Records provided |

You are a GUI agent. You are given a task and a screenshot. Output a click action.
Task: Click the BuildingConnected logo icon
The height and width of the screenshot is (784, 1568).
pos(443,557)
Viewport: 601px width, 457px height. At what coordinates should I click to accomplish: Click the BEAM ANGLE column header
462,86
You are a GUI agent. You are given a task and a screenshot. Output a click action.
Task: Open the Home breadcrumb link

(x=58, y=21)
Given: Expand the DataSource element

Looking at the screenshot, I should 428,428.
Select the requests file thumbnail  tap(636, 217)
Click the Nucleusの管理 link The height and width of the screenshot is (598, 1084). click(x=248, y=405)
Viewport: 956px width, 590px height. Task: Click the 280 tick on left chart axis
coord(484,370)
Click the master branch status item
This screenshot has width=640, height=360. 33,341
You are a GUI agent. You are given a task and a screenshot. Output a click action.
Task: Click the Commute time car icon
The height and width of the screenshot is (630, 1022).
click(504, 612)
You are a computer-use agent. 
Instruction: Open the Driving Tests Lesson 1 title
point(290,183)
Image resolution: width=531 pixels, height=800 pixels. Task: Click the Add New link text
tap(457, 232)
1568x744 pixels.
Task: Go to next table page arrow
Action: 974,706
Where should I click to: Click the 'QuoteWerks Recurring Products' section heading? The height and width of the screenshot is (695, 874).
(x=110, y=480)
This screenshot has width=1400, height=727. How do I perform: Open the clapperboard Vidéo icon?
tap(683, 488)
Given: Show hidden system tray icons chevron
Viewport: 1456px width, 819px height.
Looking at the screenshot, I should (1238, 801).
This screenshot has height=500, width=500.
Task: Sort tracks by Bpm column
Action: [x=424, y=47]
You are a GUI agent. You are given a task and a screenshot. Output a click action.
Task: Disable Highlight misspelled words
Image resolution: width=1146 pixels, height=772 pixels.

Assigned task |
Nothing should appear in the output except the lines from the one with "Viewport: 956px width, 590px" through the end of the records above, copied exactly.

Output of the task |
Viewport: 956px width, 590px height. Task: Click the 280 tick on left chart axis
coord(484,370)
Click the master branch status item
This screenshot has width=640, height=360. 33,341
You are a GUI agent. You are given a task and a screenshot. Output a click action.
Task: Click the Commute time car icon
The height and width of the screenshot is (630, 1022).
click(504, 612)
You are a computer-use agent. 
Instruction: Open the Driving Tests Lesson 1 title
point(290,183)
Image resolution: width=531 pixels, height=800 pixels. Task: Click the Add New link text
tap(457, 232)
1568x744 pixels.
Task: Go to next table page arrow
Action: 974,706
Where should I click to: Click the 'QuoteWerks Recurring Products' section heading? The height and width of the screenshot is (695, 874).
(x=110, y=480)
This screenshot has width=1400, height=727. How do I perform: Open the clapperboard Vidéo icon?
tap(683, 488)
Given: Show hidden system tray icons chevron
Viewport: 1456px width, 819px height.
Looking at the screenshot, I should (1238, 801).
This screenshot has height=500, width=500.
Task: Sort tracks by Bpm column
Action: [x=424, y=47]
You are a GUI agent. You are given a task and a screenshot. Output a click action.
Task: Disable Highlight misspelled words
Image resolution: width=1146 pixels, height=772 pixels.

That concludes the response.